(Records contained in a dataset)
== Segment start ==
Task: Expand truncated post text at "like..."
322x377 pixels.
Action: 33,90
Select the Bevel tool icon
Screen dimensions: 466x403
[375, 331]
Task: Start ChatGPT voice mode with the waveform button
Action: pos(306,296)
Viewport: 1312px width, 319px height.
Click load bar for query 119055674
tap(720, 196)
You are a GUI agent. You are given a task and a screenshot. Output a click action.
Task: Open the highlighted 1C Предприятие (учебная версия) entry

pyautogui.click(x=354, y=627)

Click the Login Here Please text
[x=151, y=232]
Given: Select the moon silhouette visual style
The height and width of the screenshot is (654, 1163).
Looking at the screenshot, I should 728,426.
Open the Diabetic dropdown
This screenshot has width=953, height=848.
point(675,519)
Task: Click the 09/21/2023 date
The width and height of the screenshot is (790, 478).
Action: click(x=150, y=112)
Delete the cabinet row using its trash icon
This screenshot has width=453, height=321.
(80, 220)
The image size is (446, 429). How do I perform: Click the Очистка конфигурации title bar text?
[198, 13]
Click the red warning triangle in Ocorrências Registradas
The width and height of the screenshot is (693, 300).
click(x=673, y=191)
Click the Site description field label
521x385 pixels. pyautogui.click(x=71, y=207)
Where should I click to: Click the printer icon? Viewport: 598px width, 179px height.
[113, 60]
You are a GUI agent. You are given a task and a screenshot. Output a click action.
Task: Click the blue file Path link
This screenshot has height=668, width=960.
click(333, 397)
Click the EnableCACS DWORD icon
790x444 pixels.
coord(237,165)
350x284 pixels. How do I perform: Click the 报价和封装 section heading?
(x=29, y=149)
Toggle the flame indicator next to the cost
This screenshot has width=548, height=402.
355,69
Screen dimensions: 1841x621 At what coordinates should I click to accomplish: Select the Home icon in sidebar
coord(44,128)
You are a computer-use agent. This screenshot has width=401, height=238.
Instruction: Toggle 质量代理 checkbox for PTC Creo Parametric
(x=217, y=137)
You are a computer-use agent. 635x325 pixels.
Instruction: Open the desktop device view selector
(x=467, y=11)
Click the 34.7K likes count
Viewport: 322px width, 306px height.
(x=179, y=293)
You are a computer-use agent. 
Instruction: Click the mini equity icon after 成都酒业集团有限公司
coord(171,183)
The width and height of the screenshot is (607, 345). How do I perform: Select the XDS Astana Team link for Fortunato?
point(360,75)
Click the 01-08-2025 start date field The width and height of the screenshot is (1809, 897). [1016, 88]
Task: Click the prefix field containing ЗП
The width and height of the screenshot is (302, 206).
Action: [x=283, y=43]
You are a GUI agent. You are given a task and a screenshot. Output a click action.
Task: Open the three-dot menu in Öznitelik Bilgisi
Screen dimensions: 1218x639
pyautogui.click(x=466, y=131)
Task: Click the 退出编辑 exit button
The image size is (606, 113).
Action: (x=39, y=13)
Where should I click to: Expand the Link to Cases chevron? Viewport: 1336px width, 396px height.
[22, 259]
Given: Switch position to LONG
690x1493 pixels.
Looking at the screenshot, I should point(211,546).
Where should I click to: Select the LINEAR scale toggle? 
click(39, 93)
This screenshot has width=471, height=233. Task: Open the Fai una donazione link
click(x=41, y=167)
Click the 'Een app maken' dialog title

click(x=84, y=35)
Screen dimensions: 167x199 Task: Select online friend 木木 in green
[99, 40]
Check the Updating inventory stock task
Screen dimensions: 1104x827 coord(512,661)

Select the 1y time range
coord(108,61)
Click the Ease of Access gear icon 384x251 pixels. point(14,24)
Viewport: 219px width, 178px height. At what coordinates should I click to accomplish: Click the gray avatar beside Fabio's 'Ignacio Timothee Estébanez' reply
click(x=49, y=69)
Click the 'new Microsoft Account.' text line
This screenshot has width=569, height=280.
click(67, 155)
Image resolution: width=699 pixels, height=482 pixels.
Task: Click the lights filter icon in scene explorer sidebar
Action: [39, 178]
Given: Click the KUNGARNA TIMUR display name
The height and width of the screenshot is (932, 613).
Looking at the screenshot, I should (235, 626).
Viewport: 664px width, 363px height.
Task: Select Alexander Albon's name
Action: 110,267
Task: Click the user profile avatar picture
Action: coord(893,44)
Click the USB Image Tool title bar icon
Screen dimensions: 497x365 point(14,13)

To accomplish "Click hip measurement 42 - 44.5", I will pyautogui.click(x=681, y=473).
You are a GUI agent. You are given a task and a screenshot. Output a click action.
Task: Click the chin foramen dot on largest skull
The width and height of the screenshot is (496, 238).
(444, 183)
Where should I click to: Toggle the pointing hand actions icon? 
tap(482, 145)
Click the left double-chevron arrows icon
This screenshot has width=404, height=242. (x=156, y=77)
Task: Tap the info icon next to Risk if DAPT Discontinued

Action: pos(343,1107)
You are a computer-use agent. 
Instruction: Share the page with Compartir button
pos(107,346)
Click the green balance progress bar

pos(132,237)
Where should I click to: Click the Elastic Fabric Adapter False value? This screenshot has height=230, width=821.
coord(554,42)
== Segment end ==
- **PROBLEM STATEMENT**
Give back the records word for word. Start at the first line, end at the line containing "Given: Select the", and include both.

- **SOLUTION TO THIS TASK**
Task: Expand truncated post text at "like..."
322x377 pixels.
Action: 33,90
Select the Bevel tool icon
Screen dimensions: 466x403
[375, 331]
Task: Start ChatGPT voice mode with the waveform button
Action: pos(306,296)
Viewport: 1312px width, 319px height.
Click load bar for query 119055674
tap(720, 196)
You are a GUI agent. You are given a task and a screenshot. Output a click action.
Task: Open the highlighted 1C Предприятие (учебная версия) entry

pyautogui.click(x=354, y=627)

Click the Login Here Please text
[x=151, y=232]
Given: Select the moon silhouette visual style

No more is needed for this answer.